The excesses of these past four years have spiraled out of control. Our Democrat leaders in Congress have alienated every constituency group, from the business community that creates jobs to the young voters who will inherit their mess. My congressman certainly alienated me when he threatened to sue me, twice, over a lighthearted and constitutionally protected parody video.

The Democrats have given us unprecedented, unnecessary, unsustainable debt and no jobs to help us pay it down. But our leaders can only ignore the will of the American people for so long. Next Tuesday, Congress will wake up from its four-year fantasy, and it will be morning in America.

Michael Knowles is a junior in Davenport College and the Special Projects Coordinator at Friends of Nan Hayworth.

Comments

  • River Tam

    But… but… I thought the Tea Partiers were racist, homophobic morons being led by the unholy trinity of Rush, Beck, and the Ghost of William F Buckley!

  • Hitch2

    Michael, Michael, this is all wrong. The reason voters oppose Obama is because, well, he’s just… too wonderful

    http://www.nytimes.com/glogin?URI=http://www.nytimes.com/2010/10/28/books/28klopp.html&OQ=_rQ3D2Q26hpw&OP=7160936aQ2Fol.Q5CoQ2B)yQ3CQ5D))eXoXQ26Q25Q26oQ25Q26oXhoQ5C))Q51Q3CoXhQ51Q2F)Q23Q23Q22SeQ24Q2F

  • RexMottram08

    The most recent CBS/New York Times poll shows that only one in twelve Americans blames the economy on Obama, and seven in ten think the downturn is temporary. And yet, the Democratic party is falling apart.

    Democrats are 4 points behind among women, a constituency Democrats had owned for decades; a staggering 20 points behind among independents (a 28-point swing since 2008); and 20 points behind among college graduates.

  • Branfordalum

    Michael: You have the right to free speech under the Constitution, but you do not have the right to infringe a copyright, which you did with your parody song. John Hall has a perfect right to threaten legal action. You would do the same, if someone did that to you.

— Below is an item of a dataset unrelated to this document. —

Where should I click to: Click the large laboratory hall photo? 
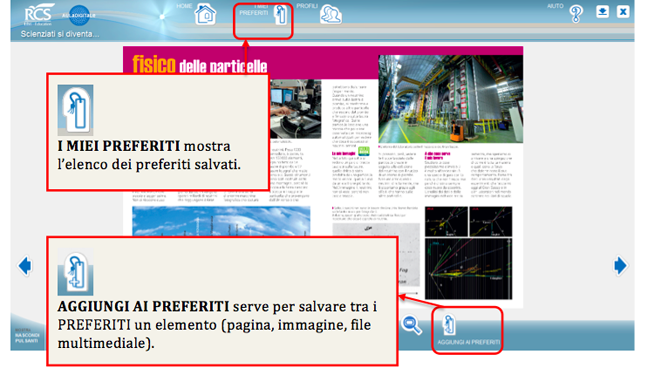click(450, 99)
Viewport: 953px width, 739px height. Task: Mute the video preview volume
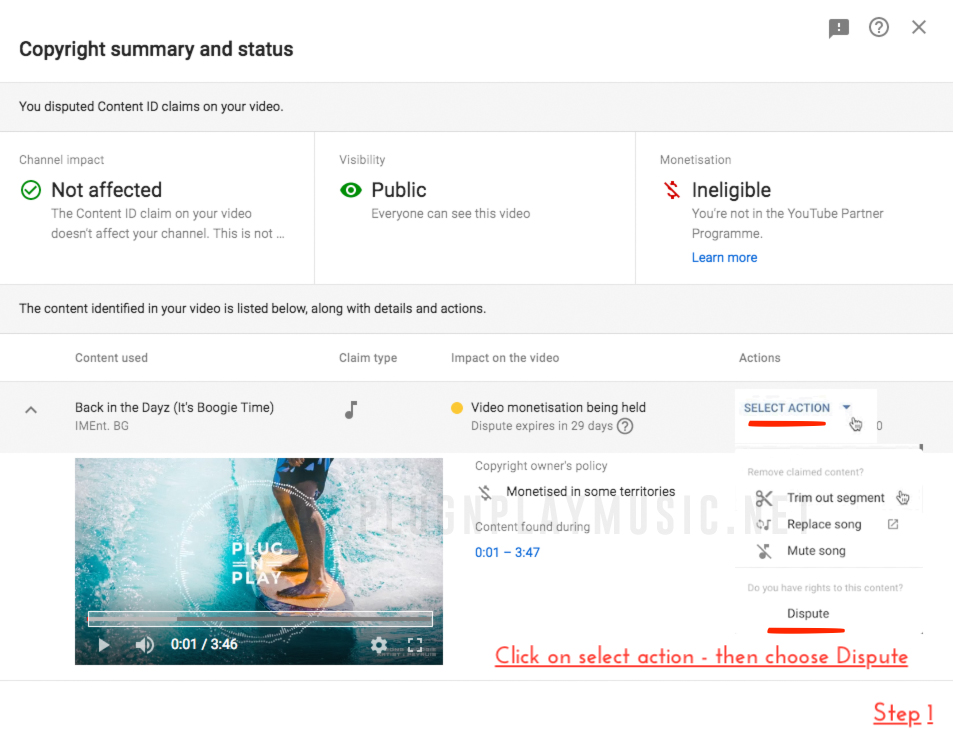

As for your political argument, although you are young, I would expect you to have a better sense of history than you show in this editorial. Our current economic morass is not the result of the policies enacted by Congress over the past two years. They are the consequence of eight years of fiscal recklessness during the Bush years. You don’t cut taxes while you’re fighting two wars. You don’t enact a huge Medicare drug benefit without paying for it. You don’t appoint regulators who don’t regulate because they think businesses should so whatever they want. Income inequality has been growing exponentially in this country since the “Reagan Revolution” and people have been living off credit for years and years. The bubble finally burst and it’s going to take a long time for us to get out of the hole we’re in. All Obama and the Democrats have been trying to do is “prime the pump” by putting demand into the economy while business and the banks sit on the sidelines. I don’t agree with everything they’ve done, but unlike the Republicans, they have worked to find solutions to the problems we have. John Hall has been an outstanding Congressman and the people of NY-19 have been very fortunate to have him. I have contributed to his campaign and plan to lend a hand getting out the vote for him over the next few days, even though I don’t live in the district.

  • Standards

    Actually, as far as copyrights go, if Michael isn’t selling the song it is protected as a parody. It might be a bit murky with the merch store on his website, where the song could be seen as an advertisement, though.

    It’s not as clear cut as either Branfordalum or Knowles are making this issue, but I can see a case for both sides.

  • harmonsiegel

    @Branfordalum: commercial parody is protected speech. Campbell v. Acuff-Rose Music, 510 U.S. 569.

  • pablum

    The editors of the YDN must have missed the fact that ‘Democrat’ is a noun, not an adjective.

    I know that Mr. Knowles is young, but he’s surely not too young to remember that a lot of the problems he rattles off were present before Mr. Obama was elected. I guess it’s OK to play with the truth when you want to win an election, though.